Saved entries:
□ □ □

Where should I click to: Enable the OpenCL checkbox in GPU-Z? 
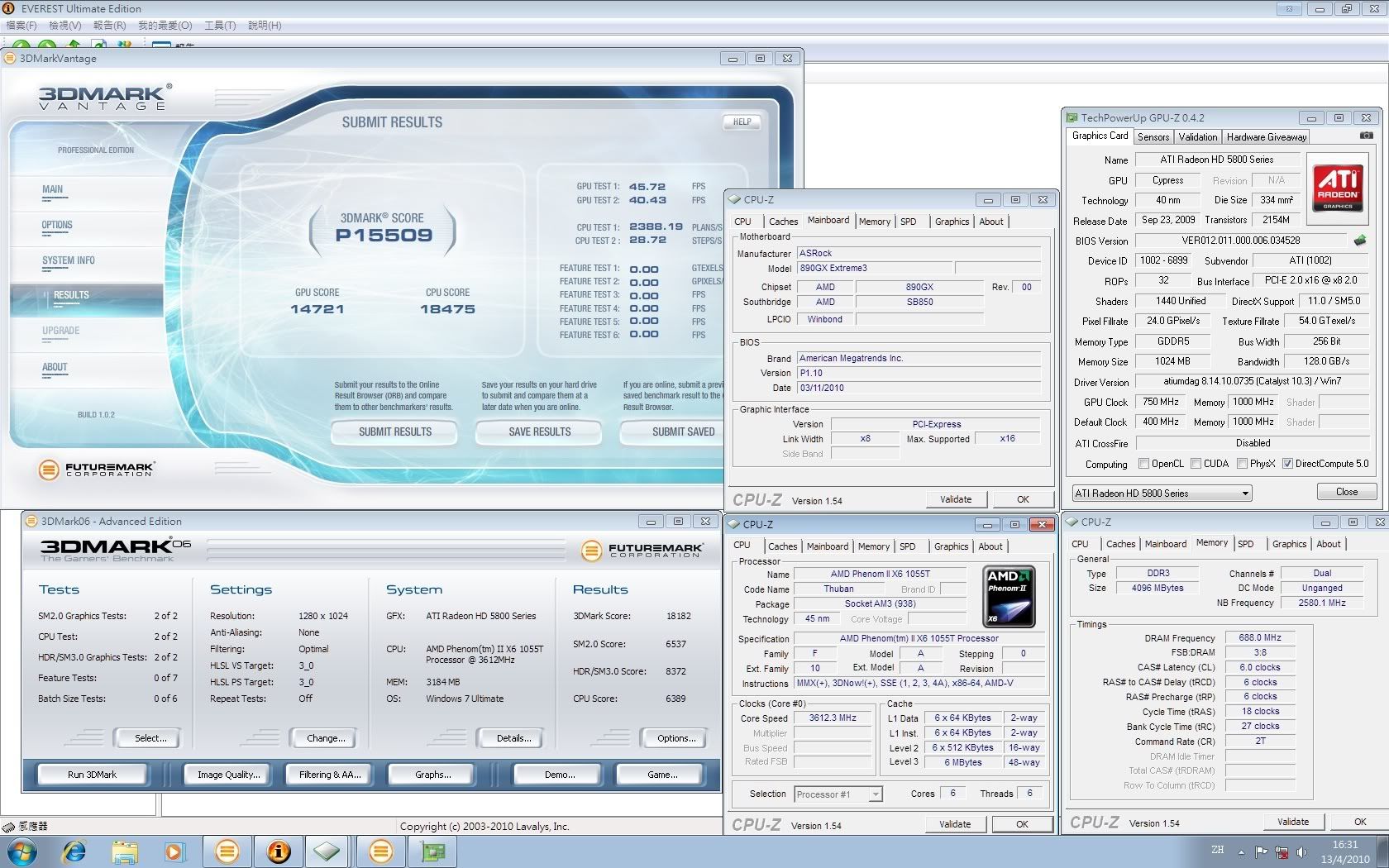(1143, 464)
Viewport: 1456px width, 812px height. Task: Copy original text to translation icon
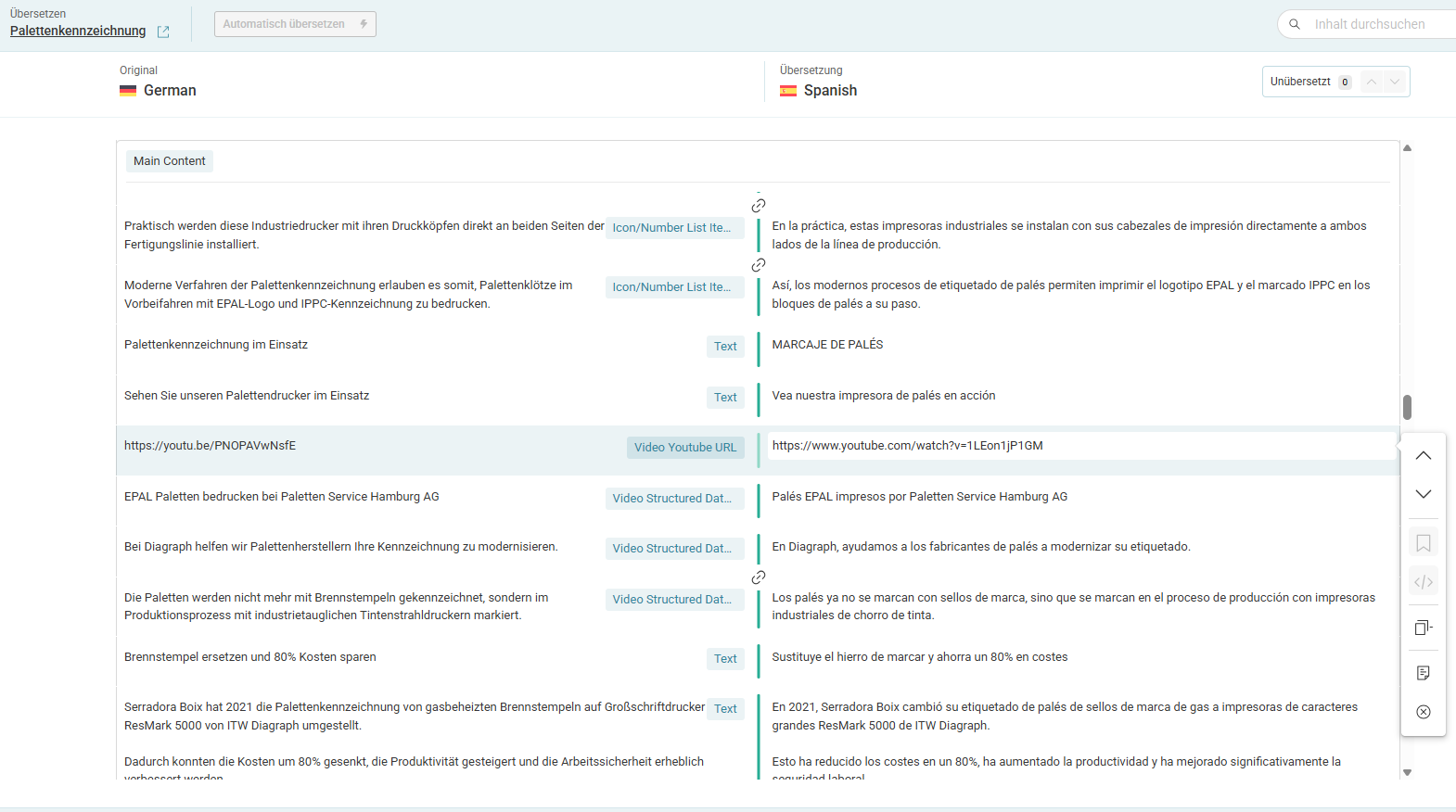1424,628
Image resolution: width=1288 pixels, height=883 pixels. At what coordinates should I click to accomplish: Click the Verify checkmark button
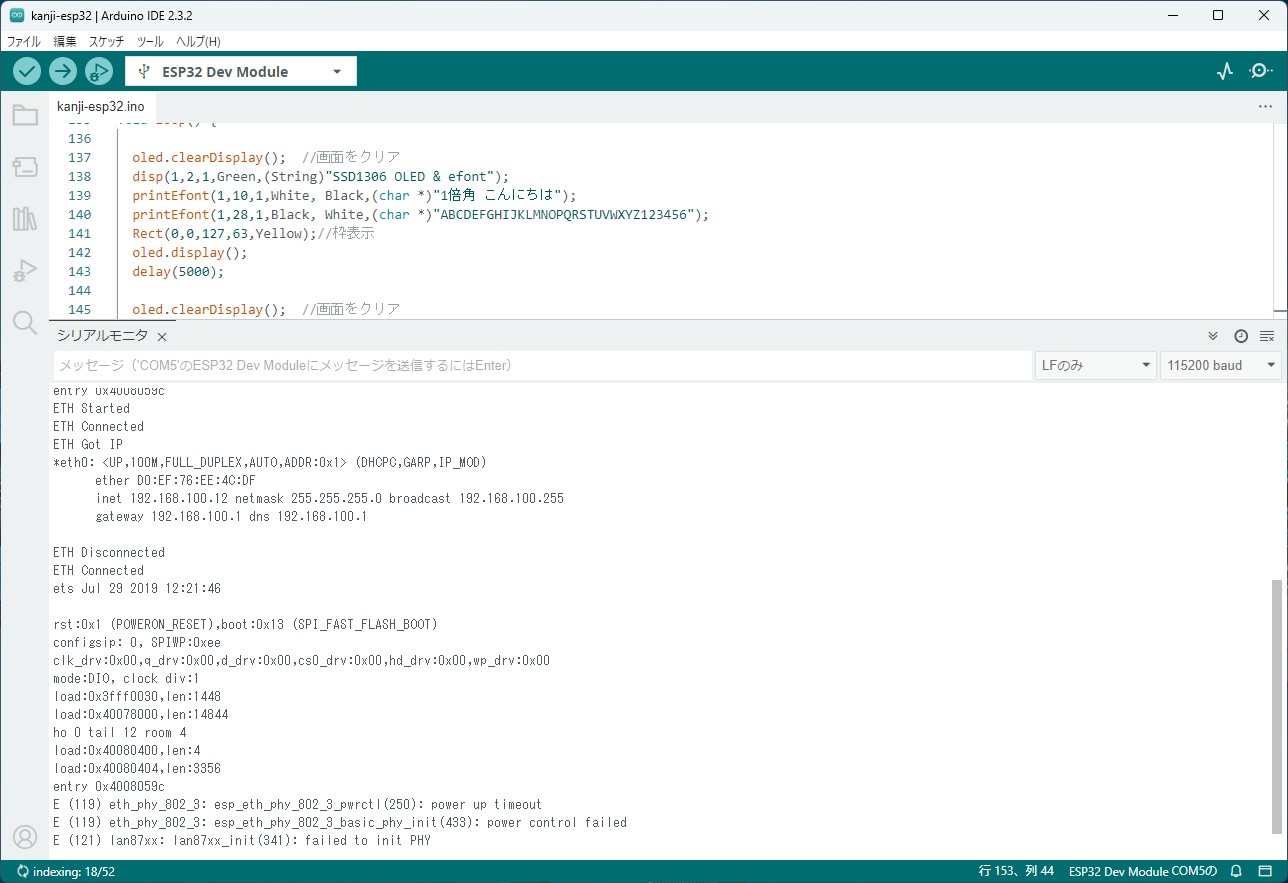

□ □ □

## Work order
Return every line of the records exactly as given, pictures excluded.

## Solution to this problem
Where should I click to: Enable the OpenCL checkbox in GPU-Z? 
(1143, 464)
Viewport: 1456px width, 812px height. Task: Copy original text to translation icon
1424,628
Image resolution: width=1288 pixels, height=883 pixels. At what coordinates should I click to accomplish: Click the Verify checkmark button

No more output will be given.